Pour ça, il faut remonter à hier après-midi, pendant que notre petite dernière jouait à la dinette avec les tasses vertes. Putain, pourtant, j'avais déjà dit à Christine qu'il ne fallait absolument pas que Raphaëlle joue avec des ustensiles de cuisine, mais uniquement avec des faux, en plastique, qui ne risquent rien... Mais bon, tu peux crever pour qu'elle m'entende, elle n'en fait qu'à sa tête et elle va elle-même chercher les tasses dans le placard pour que sa chérinette puisse faire "comme les grandes" en buvant un thé imaginaire avec des tasses en porcelaine bien réelles. Ce service, ça fait deux ans qu'on l'a, et deux ans qu'il subit la plus grosse hécatombe de tous les temps. Et bling ! ça vole dans l'évier ! Et crash ! le lave vaisselle le maltraite ! et rebling ! l'anse qui pète alors que la tasse contient un café chaud-bouillant sorti d'une cure de micro-ondes un peu trop appuyée...
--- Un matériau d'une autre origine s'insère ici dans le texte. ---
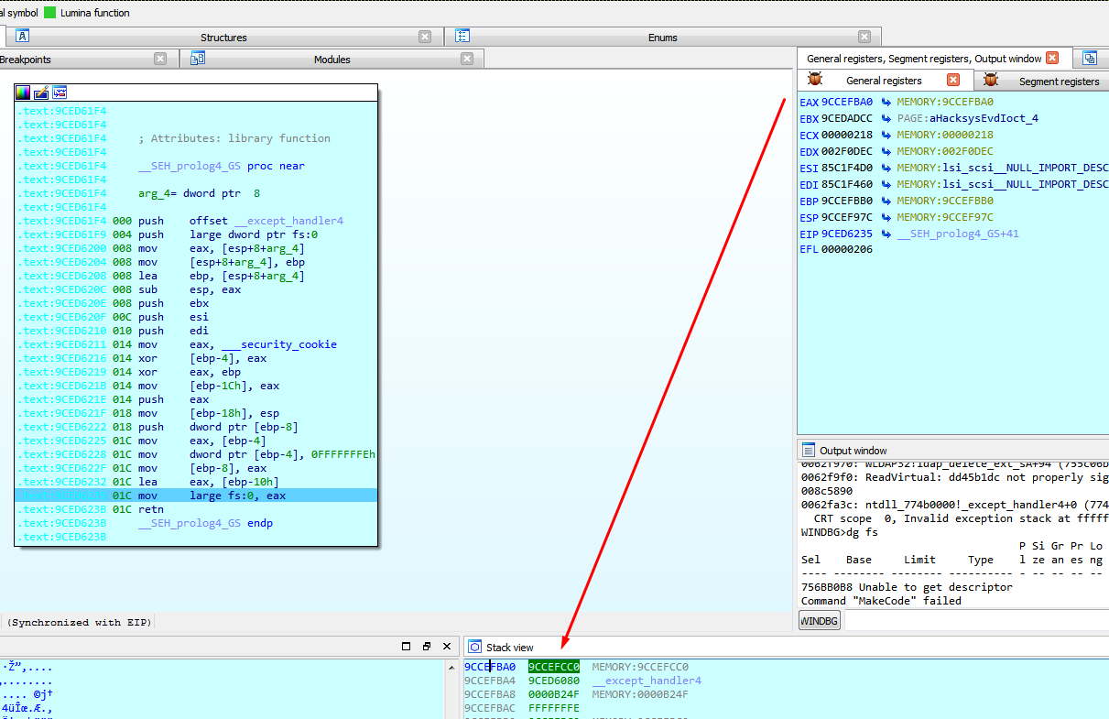
Task: Click the bug icon on General registers tab
Action: pyautogui.click(x=815, y=81)
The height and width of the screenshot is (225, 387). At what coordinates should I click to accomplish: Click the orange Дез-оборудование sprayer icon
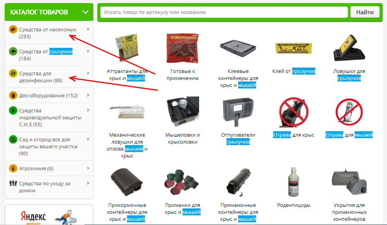13,95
Hier donc, Raphaëlle avait décidé de jouer avec les tasses vertes - passque que c'est zoli, papa ! - et elle avait convié deux de ses poupées à une tea party de trois bons quarts d'heure, après l'école. Je te le donne en mille : une verte a voulu s'échapper, et elle s'est écrasée sur la carrelage du salon. Impossible à recoller. "z'ai pas fait essprès, papa-chéri", qu'elle me fait avec sa gueule d'ange et ses yeux tout ennamourés.
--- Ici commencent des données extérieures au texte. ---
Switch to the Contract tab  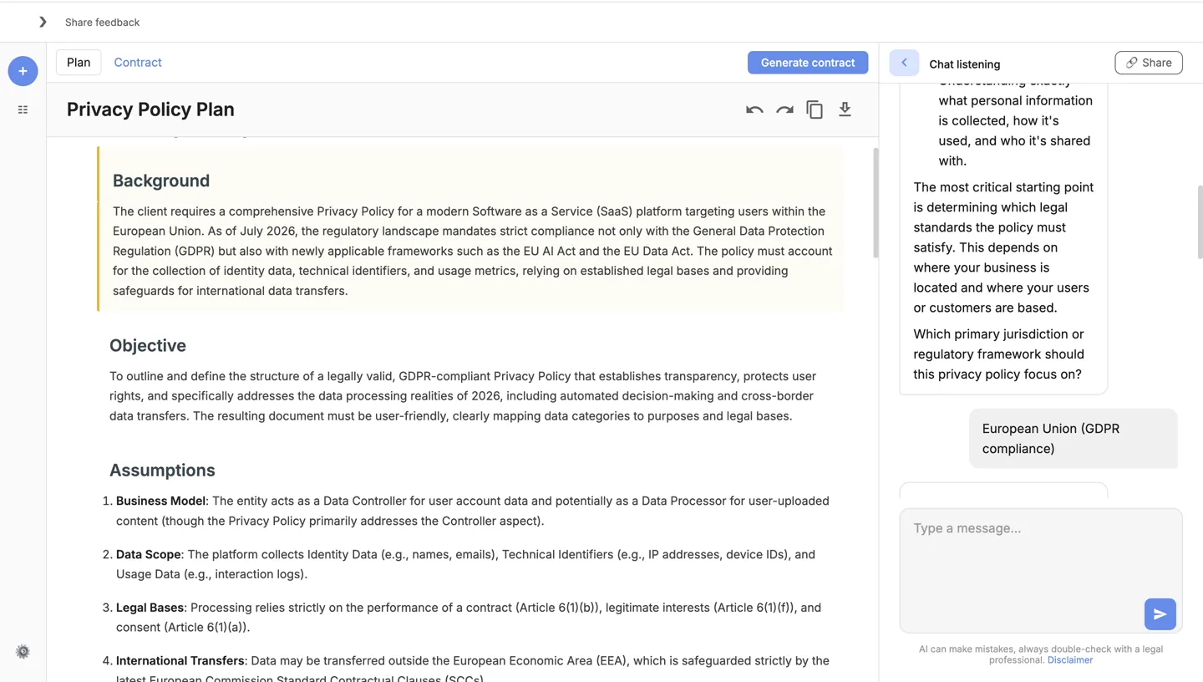pyautogui.click(x=138, y=62)
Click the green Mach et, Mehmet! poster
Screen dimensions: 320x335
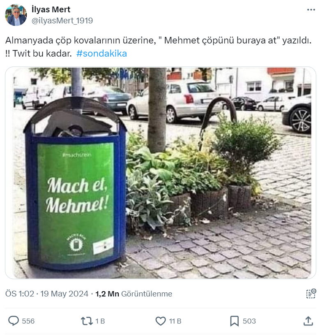coord(76,201)
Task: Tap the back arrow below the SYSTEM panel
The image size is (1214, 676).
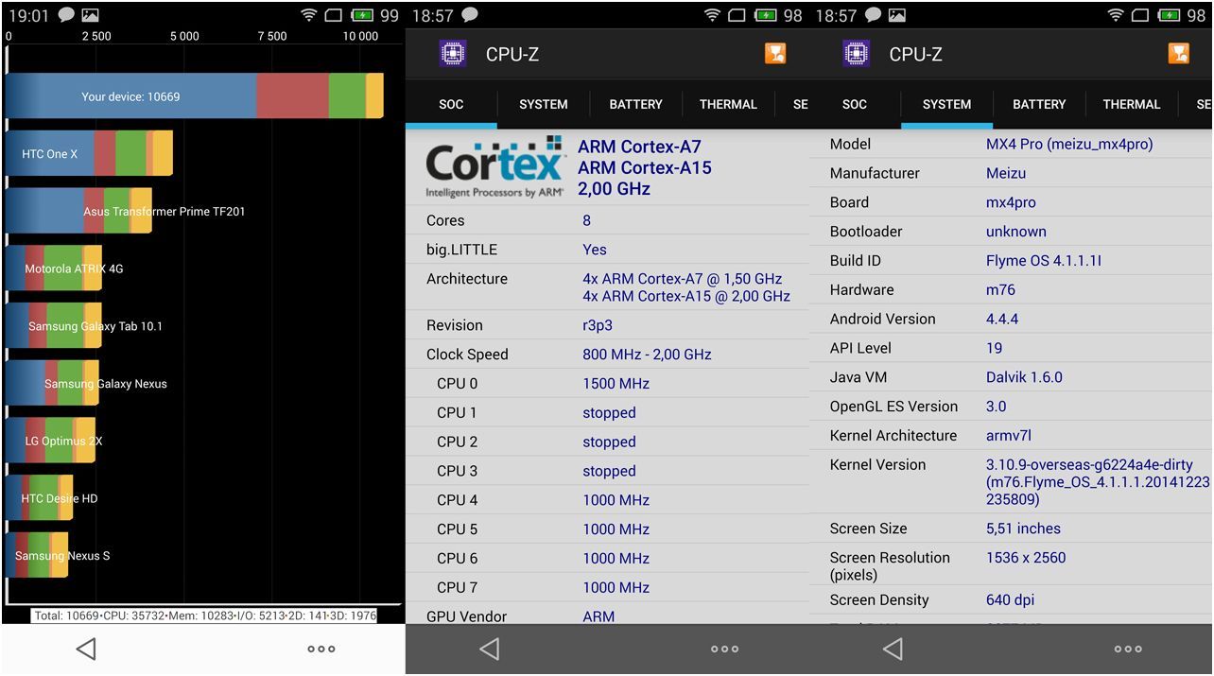Action: pyautogui.click(x=892, y=649)
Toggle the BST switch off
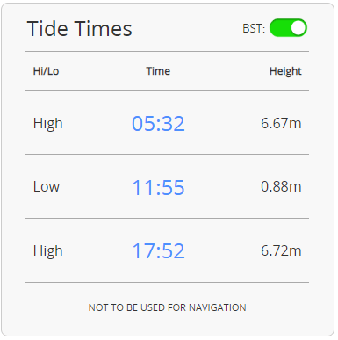This screenshot has width=338, height=340. click(x=288, y=28)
Me voilà donc face à mes sept tasses. Quatre blanches. Trois vertes. Et huit jus à faire. Quelle merde.
Je remplis, un peu la mort dans l'âme la machine, je prépare les
dosettes (quatre plus quatre), quand j'entends soudain l'aîné des
Lambert, de sa voix nonchalante et traînante, qui pousse un râle
indéfinissable, dans lequel je crois comprendre : "Euuuuuuh... z'auriez
pas possible que j'ai un meug de café plutôt ?"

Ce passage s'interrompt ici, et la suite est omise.